Posted on 28 April 2014
The tsetse fly (Glossina morsitans) is the sole vector for the parasite that causes African trypanosomiasis, which results in sleeping sickness in humans and nagana in livestock, causing many thousands of deaths and a huge burden on agriculture in sub-Saharan Africa.
The research, led by Yale University in the USA and the Sanger Institute in Cambridge in the UK, has provided insight into how tsetse acquires and digests this blood diet as its sole source of food. It is published in the latest issue of Science.

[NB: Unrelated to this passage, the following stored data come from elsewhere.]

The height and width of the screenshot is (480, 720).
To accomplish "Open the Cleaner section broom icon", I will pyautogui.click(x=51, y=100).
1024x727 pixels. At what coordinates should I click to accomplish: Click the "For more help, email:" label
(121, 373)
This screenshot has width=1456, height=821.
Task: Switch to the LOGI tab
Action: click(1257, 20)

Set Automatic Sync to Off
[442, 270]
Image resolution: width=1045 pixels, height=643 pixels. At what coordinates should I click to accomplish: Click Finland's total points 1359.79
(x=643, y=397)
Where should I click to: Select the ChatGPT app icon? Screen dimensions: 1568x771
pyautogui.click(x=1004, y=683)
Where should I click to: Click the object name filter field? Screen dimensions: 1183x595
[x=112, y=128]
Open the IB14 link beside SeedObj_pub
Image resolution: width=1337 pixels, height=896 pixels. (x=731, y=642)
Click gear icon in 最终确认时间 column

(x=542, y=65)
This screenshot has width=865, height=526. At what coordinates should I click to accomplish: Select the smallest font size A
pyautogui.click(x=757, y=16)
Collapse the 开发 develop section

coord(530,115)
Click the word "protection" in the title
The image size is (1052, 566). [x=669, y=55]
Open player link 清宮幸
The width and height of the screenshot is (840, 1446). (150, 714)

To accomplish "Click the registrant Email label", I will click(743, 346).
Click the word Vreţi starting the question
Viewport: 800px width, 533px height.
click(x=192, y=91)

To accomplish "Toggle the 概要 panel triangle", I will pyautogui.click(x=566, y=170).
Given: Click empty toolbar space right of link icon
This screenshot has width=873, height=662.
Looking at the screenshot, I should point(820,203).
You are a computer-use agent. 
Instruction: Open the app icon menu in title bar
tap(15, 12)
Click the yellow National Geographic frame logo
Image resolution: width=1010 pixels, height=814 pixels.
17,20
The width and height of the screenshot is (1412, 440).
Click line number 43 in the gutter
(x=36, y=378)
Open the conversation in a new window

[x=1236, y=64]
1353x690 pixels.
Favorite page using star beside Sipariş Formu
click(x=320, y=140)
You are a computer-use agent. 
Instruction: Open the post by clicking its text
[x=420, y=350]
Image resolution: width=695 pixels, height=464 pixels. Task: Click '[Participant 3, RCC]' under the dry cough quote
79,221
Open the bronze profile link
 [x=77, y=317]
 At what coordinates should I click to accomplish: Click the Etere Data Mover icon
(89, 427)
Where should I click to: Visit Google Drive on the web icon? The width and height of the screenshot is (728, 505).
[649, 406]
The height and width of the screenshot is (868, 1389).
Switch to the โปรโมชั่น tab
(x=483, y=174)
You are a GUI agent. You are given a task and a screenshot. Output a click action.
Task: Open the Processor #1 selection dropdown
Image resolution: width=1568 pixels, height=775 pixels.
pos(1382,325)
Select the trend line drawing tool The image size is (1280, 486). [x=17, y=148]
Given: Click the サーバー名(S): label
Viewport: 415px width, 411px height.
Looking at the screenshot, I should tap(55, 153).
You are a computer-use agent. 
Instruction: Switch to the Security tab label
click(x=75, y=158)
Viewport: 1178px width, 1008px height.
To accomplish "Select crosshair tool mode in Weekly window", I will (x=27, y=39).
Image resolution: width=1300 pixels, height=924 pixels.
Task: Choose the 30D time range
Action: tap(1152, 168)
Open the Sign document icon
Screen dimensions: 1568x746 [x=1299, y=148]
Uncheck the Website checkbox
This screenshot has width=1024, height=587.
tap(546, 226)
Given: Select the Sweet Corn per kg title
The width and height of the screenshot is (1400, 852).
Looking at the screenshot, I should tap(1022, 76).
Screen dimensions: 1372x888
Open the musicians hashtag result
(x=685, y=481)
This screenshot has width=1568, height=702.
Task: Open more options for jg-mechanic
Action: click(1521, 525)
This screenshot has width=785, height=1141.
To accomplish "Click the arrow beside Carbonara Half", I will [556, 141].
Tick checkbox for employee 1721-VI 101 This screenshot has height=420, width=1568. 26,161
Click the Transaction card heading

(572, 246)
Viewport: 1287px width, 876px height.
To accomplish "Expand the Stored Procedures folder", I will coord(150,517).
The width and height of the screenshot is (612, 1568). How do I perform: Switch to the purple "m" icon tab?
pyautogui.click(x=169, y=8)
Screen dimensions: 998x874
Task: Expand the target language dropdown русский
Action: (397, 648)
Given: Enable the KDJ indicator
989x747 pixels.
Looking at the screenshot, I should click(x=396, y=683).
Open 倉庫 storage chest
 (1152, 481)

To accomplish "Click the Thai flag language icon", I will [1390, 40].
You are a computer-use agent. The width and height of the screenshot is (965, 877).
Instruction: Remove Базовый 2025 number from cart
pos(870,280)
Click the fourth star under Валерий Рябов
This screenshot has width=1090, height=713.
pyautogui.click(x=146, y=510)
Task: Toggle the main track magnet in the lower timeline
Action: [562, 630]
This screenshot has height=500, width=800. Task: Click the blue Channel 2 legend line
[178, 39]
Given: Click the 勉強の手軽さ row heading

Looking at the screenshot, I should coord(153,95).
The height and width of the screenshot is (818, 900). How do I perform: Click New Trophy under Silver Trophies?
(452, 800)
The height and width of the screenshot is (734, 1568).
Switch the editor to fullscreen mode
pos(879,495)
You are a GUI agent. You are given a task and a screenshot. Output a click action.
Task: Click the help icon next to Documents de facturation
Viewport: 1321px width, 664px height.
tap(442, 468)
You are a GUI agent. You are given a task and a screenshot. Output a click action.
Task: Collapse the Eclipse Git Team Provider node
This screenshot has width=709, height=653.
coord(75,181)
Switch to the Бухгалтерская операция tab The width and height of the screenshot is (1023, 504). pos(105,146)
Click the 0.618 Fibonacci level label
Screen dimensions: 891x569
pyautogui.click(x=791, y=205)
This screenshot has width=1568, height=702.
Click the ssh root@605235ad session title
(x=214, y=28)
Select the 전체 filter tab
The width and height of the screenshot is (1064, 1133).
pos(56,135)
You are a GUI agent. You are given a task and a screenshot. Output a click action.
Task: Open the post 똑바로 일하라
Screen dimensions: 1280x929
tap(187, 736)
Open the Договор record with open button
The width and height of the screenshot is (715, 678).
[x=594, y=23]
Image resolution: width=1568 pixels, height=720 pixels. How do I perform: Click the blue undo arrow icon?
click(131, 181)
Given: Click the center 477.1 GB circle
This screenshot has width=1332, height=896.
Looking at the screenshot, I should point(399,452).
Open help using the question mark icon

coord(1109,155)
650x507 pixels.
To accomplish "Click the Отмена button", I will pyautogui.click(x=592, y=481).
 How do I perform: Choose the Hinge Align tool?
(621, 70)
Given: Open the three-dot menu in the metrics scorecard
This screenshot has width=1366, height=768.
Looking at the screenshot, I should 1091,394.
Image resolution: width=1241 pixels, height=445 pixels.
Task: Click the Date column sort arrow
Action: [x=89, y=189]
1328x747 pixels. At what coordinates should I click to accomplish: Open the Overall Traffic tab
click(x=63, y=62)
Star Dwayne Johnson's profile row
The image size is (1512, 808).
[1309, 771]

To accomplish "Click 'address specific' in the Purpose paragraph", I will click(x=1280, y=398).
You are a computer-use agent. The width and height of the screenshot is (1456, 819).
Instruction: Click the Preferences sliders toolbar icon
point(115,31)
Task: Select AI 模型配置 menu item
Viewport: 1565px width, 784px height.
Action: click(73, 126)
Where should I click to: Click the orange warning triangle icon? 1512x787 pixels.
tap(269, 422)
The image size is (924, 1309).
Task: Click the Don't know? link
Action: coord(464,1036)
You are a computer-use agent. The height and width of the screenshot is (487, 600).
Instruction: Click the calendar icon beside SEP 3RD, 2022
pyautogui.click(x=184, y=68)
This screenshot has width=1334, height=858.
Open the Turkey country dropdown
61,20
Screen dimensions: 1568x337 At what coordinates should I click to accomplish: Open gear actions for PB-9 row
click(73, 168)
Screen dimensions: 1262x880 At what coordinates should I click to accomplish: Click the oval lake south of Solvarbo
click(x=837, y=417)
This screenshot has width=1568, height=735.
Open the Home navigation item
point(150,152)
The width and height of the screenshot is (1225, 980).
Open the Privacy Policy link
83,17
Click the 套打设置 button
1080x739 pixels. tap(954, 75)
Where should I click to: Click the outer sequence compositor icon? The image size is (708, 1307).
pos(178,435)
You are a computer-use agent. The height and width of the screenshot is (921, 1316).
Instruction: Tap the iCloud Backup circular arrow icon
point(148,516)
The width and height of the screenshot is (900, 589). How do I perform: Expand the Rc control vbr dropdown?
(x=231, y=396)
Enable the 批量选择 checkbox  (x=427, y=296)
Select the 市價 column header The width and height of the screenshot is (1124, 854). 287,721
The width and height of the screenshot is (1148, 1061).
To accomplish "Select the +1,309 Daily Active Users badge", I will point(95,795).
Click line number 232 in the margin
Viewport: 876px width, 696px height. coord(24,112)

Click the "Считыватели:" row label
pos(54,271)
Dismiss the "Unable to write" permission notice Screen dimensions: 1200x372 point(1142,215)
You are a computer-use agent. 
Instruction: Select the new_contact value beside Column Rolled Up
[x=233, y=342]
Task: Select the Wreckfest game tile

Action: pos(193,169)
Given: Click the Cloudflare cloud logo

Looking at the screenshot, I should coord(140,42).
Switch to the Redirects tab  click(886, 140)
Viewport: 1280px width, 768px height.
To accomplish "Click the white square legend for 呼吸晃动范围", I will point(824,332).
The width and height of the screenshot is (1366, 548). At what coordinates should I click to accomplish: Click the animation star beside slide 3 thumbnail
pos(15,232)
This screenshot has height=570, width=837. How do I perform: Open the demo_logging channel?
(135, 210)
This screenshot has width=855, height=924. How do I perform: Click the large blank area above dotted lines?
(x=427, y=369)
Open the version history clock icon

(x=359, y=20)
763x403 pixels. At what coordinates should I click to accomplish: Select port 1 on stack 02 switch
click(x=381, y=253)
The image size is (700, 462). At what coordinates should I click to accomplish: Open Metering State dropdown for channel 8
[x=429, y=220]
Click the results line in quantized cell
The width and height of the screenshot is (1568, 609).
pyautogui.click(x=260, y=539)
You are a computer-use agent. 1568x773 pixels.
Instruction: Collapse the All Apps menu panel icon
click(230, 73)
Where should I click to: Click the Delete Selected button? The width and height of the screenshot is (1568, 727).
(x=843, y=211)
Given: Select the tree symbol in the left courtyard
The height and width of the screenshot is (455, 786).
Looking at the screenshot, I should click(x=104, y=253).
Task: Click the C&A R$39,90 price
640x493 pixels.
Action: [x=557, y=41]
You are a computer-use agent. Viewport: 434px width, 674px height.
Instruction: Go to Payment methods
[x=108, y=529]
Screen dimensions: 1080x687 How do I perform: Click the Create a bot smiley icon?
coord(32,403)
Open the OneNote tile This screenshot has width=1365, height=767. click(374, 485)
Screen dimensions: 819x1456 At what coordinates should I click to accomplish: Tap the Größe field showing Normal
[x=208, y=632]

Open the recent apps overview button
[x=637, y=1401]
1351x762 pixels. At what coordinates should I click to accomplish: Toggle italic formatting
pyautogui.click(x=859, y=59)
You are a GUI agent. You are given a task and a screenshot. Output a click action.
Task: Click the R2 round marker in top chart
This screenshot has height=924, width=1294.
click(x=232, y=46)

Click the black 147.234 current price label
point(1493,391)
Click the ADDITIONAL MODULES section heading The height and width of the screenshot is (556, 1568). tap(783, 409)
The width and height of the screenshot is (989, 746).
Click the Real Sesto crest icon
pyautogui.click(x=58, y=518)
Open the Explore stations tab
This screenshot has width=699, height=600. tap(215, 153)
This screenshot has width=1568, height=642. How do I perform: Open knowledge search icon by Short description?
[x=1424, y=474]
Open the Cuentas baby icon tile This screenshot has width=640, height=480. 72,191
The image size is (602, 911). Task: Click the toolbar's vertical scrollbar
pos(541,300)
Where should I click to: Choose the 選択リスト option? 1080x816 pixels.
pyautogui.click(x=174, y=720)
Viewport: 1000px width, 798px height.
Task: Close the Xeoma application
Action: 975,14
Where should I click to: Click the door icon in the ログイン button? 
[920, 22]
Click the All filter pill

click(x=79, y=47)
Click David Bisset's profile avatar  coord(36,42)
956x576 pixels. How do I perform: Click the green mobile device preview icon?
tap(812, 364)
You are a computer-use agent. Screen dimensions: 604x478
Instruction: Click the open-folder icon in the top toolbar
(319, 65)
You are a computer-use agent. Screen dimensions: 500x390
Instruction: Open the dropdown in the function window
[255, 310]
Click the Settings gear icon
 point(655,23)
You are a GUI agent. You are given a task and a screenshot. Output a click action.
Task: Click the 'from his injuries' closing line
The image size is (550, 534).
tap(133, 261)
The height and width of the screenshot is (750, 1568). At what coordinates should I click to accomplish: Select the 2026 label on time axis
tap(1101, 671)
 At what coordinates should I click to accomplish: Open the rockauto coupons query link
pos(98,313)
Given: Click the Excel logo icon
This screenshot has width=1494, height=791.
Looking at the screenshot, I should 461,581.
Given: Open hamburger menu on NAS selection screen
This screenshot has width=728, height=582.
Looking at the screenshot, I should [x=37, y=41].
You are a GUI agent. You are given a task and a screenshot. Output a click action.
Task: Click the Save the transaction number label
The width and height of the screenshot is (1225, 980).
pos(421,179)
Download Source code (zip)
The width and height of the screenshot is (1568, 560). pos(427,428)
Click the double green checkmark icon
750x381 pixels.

The tsetse is a true vampire as it lives only on blood, unlike other important disease-transmitting insects such as the mosquito which also feed on plant nectar. The tsetse is also unusual as it rears a single larva at a time, which grows inside its body using ‘milk’-like secretions from the mother. The study provided significant insight into its reproductive biology.
To live on blood alone, the insect has recruited a bacterial symbiont, Wigglesworthia glossinidia, which resides in a special organ and supplements the insect’s diet with nutrients missing from blood. Understanding the metabolic function of the bacterial symbionts that live in the tsetse is the subject of ongoing research by microbiologist Dr Gavin Thomas, in the Department of Biology at York. Dr Thomas is a co-author of the genome paper with Dr Sandy Macdonald, a former Biotechnology and Biological Sciences Research Council-funded postdoctoral fellow in his laboratory and now lead bioinformatician in the Wellcome Trust-funded C2D2 project in York.
Dr Thomas said: “Having an understanding of the genome of the insect as well as the bacteria that live within it allows us to understand more about how they talk to each other and suggest ways to break this line of communication and compromise the viability of the tsetse.”
Wellcome Trust funded CIDCATs PhD students Lindsey Flanagan and Michael Bottery, with Dr Jamie Wood of the Departments of Biology and Mathematics, are studying another symbiont of the tsetse, called Sodalis glossinidius, which is known to help the trypanosome parasites to infect the fly, and therefore increase overall infection rates. The research is revealing the metabolic interactions between the insect and the bacteria using microbiological and mathematical modelling methods.
Dr Thomas added: “Together, the new insight into the unique biology of the insect host from its genome, and improved understanding of the function of its bacterial symbionts, provides the foundation for research into the reduction or prevention of trypanosomiasis-mediated disease in coming years.”